For years, inmates have complained about "horrific" conditions in the 3000 Block of the Men's Central Jail, particularly the routine abuses carried out by the violent clique of guards called the 3,000 Boys. Those protests were consistently dismissed as ACLU grievance-mongering – until members of that officially sanctioned prison gang assaulted fellow members of the sanctified guild of official coercion during a Christmas party at L.A.'s Quiet Cannon banquet hall last December.
A comment that was interpreted as a "diss" provoked seven of the 3,000 Boys to swarm and pummel two other deputies. A female officer who tried to intervene was punched in the face. "This was not mutual combat, this was not one-on-one," related an attorney for the victims. "This was a beat-down."
One of the participants in that assault was fired; six others were subject to various forms of "discipline." None of them was brought up on criminal charges. A lawsuit filed by the victims accuses LA Sheriff Lee Baca of fomenting a culture of "lawlessness" among the deputies working as jail guards – an accusation made, it should be recalled, by two of Baca's own deputies.
If the victims had been Mundanes, even the trivial, perfunctory "punishment" of termination most likely would have been avoided. This was demonstrated in the case of bar bouncer Chris Barton, who had a run-in with Deputy David Ortega, a member of the 3,000 Boys.
Barton was attempting to clear out the Slidebar in Fullerton at closing time. Many of the customers probably grumbled a bit when Barton made the familiar "I don't care where you go but you can't stay here" announcement, but nearly all of them left.
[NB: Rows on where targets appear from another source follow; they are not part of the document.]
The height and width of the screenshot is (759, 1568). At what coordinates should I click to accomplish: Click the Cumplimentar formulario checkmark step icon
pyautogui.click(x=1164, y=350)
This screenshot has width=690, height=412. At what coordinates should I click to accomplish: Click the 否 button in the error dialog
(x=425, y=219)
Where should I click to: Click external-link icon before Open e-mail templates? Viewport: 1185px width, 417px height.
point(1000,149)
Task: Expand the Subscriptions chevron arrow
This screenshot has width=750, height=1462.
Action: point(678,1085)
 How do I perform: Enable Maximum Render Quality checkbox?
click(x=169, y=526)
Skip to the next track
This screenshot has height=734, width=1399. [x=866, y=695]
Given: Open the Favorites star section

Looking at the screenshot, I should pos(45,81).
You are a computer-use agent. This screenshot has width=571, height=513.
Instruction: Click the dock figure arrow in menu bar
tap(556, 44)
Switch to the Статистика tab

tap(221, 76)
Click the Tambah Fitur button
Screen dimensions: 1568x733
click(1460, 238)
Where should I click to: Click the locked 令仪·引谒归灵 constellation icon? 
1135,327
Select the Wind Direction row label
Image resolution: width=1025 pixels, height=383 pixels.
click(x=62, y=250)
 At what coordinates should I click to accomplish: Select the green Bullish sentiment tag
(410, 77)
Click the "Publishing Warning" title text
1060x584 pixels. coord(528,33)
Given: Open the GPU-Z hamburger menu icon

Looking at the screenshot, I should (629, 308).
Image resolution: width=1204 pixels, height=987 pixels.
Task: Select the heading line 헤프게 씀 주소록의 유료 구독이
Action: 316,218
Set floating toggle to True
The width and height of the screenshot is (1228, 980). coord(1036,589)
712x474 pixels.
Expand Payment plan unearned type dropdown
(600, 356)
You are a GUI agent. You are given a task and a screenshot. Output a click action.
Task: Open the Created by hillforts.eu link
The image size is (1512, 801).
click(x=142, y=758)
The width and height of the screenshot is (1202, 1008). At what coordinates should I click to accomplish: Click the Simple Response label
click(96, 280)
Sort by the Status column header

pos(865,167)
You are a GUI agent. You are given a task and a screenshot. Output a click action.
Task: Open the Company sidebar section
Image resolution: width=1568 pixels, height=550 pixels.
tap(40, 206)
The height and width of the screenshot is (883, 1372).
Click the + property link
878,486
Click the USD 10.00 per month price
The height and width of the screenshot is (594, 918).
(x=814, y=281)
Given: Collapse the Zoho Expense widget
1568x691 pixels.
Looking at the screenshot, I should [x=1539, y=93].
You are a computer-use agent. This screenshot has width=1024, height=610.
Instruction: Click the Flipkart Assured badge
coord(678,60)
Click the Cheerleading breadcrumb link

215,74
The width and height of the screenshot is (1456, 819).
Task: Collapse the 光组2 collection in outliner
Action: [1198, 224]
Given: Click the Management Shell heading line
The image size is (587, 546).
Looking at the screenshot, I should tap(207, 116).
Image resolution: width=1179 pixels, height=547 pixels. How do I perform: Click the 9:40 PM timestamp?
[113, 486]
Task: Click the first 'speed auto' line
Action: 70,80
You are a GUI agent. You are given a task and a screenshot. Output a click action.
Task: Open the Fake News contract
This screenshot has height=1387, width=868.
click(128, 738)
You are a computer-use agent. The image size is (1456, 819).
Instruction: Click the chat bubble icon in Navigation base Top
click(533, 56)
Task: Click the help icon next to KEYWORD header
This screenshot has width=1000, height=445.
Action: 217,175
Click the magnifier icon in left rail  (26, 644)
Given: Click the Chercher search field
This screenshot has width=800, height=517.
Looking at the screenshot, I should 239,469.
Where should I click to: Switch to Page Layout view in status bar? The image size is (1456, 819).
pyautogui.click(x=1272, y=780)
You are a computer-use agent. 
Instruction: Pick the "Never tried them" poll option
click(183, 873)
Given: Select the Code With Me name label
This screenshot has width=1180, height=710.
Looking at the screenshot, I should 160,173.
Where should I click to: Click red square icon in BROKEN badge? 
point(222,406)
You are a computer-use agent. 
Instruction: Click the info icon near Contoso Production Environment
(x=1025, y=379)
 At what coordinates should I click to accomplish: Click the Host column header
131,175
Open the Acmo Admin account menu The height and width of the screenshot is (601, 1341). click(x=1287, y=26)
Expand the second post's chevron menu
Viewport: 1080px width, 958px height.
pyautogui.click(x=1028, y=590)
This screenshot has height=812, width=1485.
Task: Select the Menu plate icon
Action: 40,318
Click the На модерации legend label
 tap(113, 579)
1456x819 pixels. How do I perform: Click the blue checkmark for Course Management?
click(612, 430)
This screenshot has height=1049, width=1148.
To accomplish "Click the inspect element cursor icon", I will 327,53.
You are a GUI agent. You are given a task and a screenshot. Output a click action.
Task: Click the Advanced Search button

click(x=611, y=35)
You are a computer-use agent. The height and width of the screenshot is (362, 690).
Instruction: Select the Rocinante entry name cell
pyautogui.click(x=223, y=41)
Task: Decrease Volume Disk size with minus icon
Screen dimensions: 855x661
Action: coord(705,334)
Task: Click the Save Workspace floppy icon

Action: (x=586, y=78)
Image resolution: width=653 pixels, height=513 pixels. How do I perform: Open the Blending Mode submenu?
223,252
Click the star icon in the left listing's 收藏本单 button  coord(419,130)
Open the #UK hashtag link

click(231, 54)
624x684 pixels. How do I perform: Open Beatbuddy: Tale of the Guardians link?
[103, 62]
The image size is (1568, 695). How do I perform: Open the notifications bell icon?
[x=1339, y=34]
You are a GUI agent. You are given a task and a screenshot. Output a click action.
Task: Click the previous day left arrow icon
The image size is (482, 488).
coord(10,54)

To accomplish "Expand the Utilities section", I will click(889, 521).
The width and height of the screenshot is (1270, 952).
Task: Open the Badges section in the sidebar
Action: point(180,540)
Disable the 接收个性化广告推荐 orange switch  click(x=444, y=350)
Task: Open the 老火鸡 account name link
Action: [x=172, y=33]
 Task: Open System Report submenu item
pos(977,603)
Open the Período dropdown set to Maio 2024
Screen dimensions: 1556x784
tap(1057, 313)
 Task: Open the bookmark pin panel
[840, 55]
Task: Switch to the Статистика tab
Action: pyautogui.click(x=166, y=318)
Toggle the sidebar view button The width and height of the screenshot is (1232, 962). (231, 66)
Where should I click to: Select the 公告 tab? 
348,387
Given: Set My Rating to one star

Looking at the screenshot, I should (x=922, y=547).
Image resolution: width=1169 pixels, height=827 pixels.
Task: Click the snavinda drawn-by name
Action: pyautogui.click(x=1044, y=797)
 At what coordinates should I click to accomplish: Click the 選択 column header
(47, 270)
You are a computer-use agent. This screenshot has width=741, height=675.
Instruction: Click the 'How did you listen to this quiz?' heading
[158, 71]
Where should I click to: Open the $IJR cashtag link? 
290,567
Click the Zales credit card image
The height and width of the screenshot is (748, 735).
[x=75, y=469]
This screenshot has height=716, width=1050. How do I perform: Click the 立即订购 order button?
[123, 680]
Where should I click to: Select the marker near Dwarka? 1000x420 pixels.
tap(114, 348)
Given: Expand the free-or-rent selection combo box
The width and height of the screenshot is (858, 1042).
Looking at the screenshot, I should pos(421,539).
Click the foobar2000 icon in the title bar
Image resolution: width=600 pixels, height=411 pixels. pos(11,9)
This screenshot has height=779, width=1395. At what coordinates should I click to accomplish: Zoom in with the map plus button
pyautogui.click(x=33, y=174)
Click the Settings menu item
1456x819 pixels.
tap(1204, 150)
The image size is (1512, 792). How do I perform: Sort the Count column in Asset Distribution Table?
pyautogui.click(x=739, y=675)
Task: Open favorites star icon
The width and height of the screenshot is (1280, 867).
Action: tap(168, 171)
Three sullen, uncooperative males lingered at a table, conspicuously ignoring Barton's instruction that they leave so the business could comply with applicable local ordinances.
One of the loiterers truculently informed Barton that "he's a cop, and it doesn't matter what we say or what [the] laws are," the bouncer recalled in a television interview. "He's a police officer, and if he wants to do something, he can do it."
Ortega tried to provoke Barton by spitting on him three times. Somehow, Barton and his staff managed to get Ortega and his chums out of the bar, but the threats continued to dribble down the inebriated deputy's chin. First he told Barton that the 3,000 Boys would "take care" of him. Then he said that Barton would be beaten severely and left to die in a pool of his own blood. Finally, Ortega made an explicit death threat.
"At that time he decides to say he's going to shoot us," Barton recalled. "So he reaches behind his back like he's going for a gun. That's when [I] and another bouncer tackle him."